I kind of get where Yonny is coming from though Jon - and this is his experience with dealing with Totika.
Yes a lot of contractors will not be out of pocket (and in fact a lot will save money) with Totika, as they are likely to already be pre-qualified at the appropriate level with one of the participating schemes.
However in Yonny's case it seems like they would also have to switch pre-qual providers (and I am assuming they are a large company) so $1200-$1500, plus if they engage subcontractors themselves it is likely they would have been instructed to sign up as a "Suppliers with own Supply Chain" at a cost of $1000 for the "buyer" functionality of Totika - so all up they are looking at a cost of over $2000 (although only a portion would go to Totika).
As you say though, this is only the starting iteration of the process for improvement in this space, although to be honest there are much bigger issues with NZ's accepted procurement practices - just take NZTA Board Chairman's public statement of the extreme disappointment in the delays to opening Transmission Gulley despite NZTA making their expectations clear and pushing very hard for it to open, their is not even the slightest bit of consideration of the contractor's point of view from the NZTA Board - how can we get anywhere to improve all project outcomes if we still have leading organisations run by boards or management teams without a mindset of collaboration with all involved in projects to best manage the risks (not just safety) between those involved rather than lumping the risk onto the contractor and demanding that things don't change from the idealised concept that was first scribbled down 5+ years ago?

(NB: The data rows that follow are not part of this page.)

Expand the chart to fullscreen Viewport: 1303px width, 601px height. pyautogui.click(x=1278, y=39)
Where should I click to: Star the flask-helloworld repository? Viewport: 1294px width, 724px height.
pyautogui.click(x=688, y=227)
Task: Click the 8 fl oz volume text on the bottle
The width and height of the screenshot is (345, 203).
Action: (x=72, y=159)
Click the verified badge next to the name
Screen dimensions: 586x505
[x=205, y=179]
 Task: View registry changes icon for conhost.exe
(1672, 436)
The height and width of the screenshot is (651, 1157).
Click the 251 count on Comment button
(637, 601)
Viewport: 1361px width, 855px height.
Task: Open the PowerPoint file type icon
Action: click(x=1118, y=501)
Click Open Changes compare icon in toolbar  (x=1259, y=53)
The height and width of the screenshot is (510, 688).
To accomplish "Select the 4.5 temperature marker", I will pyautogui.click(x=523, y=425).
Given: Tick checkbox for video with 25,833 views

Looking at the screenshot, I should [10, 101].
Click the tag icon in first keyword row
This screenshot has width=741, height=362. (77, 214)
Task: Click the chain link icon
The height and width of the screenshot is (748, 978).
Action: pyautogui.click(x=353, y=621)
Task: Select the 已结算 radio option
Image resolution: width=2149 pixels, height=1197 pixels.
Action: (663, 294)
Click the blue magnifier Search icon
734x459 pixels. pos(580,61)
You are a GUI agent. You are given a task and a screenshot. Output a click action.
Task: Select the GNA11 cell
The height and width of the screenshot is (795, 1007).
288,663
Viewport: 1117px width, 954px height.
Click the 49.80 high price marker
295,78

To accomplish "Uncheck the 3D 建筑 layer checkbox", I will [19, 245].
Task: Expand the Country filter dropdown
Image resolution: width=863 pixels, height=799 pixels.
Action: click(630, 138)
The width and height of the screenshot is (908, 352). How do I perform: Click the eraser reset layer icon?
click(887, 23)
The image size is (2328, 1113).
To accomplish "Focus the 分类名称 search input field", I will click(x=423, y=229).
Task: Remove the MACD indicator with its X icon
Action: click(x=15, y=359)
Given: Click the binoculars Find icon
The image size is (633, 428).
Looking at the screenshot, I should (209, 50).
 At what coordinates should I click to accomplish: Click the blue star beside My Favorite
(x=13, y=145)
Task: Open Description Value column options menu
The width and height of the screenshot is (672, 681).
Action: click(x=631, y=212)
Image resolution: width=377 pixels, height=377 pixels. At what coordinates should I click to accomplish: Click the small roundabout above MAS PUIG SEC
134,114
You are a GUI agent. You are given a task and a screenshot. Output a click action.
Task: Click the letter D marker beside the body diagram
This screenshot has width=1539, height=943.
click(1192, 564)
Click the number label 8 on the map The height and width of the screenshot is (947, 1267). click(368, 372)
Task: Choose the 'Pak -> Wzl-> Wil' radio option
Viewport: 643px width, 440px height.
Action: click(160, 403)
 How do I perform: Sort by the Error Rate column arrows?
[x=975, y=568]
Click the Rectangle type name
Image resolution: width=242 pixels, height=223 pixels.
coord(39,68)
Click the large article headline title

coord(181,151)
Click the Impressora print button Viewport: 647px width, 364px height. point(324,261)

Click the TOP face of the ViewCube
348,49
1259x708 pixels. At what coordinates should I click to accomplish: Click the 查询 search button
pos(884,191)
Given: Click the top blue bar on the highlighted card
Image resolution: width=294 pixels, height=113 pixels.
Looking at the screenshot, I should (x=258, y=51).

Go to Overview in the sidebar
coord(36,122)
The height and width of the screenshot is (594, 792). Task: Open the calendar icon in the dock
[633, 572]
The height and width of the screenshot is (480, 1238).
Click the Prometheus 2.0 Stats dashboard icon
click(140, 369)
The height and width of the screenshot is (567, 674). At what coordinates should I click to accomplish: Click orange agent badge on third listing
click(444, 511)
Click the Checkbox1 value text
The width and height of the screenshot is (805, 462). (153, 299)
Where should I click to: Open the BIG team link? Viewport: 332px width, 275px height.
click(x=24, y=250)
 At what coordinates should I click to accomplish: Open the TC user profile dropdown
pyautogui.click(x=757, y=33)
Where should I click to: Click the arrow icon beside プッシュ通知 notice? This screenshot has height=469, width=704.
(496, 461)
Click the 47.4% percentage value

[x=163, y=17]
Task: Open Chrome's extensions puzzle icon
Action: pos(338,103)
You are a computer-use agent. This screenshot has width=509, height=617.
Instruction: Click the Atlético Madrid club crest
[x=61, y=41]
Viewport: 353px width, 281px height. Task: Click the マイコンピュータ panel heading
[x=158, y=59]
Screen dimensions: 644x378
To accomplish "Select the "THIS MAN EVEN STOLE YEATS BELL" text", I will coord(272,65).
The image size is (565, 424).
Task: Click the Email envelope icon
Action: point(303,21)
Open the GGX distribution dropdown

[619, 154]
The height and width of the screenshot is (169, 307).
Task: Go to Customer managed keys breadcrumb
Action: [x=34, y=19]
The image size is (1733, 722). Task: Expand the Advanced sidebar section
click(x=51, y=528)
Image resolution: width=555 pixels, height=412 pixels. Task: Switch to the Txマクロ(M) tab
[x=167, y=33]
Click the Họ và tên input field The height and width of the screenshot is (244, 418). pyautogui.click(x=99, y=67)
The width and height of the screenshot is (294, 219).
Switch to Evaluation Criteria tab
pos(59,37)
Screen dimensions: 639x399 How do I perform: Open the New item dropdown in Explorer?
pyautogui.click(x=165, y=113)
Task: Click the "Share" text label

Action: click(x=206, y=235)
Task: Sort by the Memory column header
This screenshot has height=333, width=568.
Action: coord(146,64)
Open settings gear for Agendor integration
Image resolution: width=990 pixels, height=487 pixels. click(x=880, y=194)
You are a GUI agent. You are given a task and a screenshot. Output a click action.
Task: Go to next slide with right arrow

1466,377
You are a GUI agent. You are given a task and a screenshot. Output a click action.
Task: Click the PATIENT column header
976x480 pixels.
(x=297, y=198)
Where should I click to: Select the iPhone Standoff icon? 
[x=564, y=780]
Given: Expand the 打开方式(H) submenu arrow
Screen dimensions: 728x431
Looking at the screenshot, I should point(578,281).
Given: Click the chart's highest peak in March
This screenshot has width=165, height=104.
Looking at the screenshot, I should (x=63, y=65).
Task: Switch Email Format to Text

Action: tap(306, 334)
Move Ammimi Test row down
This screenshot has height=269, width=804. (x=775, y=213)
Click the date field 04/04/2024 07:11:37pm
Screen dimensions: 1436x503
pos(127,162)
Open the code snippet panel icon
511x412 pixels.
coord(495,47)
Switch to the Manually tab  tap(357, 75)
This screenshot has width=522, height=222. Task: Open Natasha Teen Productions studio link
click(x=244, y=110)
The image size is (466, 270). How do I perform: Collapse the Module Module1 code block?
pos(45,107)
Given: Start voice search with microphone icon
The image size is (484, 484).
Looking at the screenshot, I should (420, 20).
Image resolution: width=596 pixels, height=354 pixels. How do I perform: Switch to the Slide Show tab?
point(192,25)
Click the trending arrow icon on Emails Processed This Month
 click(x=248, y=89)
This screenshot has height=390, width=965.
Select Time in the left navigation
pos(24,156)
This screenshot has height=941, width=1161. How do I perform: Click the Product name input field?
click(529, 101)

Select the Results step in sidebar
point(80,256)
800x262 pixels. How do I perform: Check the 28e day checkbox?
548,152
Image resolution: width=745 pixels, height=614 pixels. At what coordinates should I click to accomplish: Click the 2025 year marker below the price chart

To be honest a lot of this probably also goes back to how public money is allocated, spent and justified...in other words the Government can't be seen wasting money, so we just make out that it is just the contractor to blame (and is there anything we learn anything from the current hot topic that "you can either blame or learn, but you can't do both").
And that is my main point... contractor prequalification was never really the problem, how many convictions have there been of a Principle Contractor failing to Pre-Qualify their subcontractors? I am going to bet on 0 - there are plenty of cases where their failure was to consult, or co-ordinate, or co-operate with their subcontractors to manage risks, but there will be none in which a judge has effectively said "you are being convicted because you did not ask for your subcontractors safety information before you asked them to give you a quote" and definitely none where the defense of "but I prequalified them so I'm not responsible" actually worked.
"Blanket" Contractor Prequalification (as is the current norm either in house or by 3rd party) has effectively been a parasitic solution that never really had a problem to solve, except for providing a false sense of security to senior management and Boards that they were actually managing the "sub-contractor" safety risk. In other words - it was always implied as solving your "sub-contractor management" risks so you had your ass covered when a sub-contractor seriously hurt or killed someone. Evidence of this is how often in the tendering process it is accepted that a supplier's quote will be accepted on the prevision that they will achieve the requirements of any "safety pre-qualification" clause before the contract is signed (or even better, before work is to start on site). This is the point of the OP that started this discussion in the first place.
I do question though if an iterative response is best in this case - or do we simply accept that the current state of pre-qual is at least something, while working to provide better industry specific procurement guidelines and guidance (including safety) -
WorkSafe NZ and
NZ Government H&S Lead do provide some general guidelines, and interestingly neither of these advocate for "blanket" pre-qualification as we have now but rather a project specific pre-qualification process as part of the tendering process which is proportional to the size and complexity of the project (so vague but this is where industry specific guidelines can step in to fill the gap of what "proportional" actually looks like).
But even this doesn't get down into the crux of it... which is that "safety" isn't an independent or static variable in the contract management space. There are a lot of different influences on safety both from within a contractor's own company and from outside of it, and these change throughout the lifecycle of a contract - depending on the circumstances an excellent "pre-qualified" contractor may resort to "less safe" practices when up against it (i.e. there's not enough trench shields available in the region so we're only using them on "high-risk" excavations because none of our clients can accept a delay to their project"). The improvements needed required us to understand this and accept that risks are best managed in collaboration with all project stakeholders not just lumped onto one of them, and that simply things do and will change from what was planned at the start of a project.
I guess my philosophical question to you regarding Totika and the OP is; do you see Totika as a stop-gap (to be disbanded when the actual issues are resolved), or do you see a future iteration of Totika's Pre-qualification as the end goal?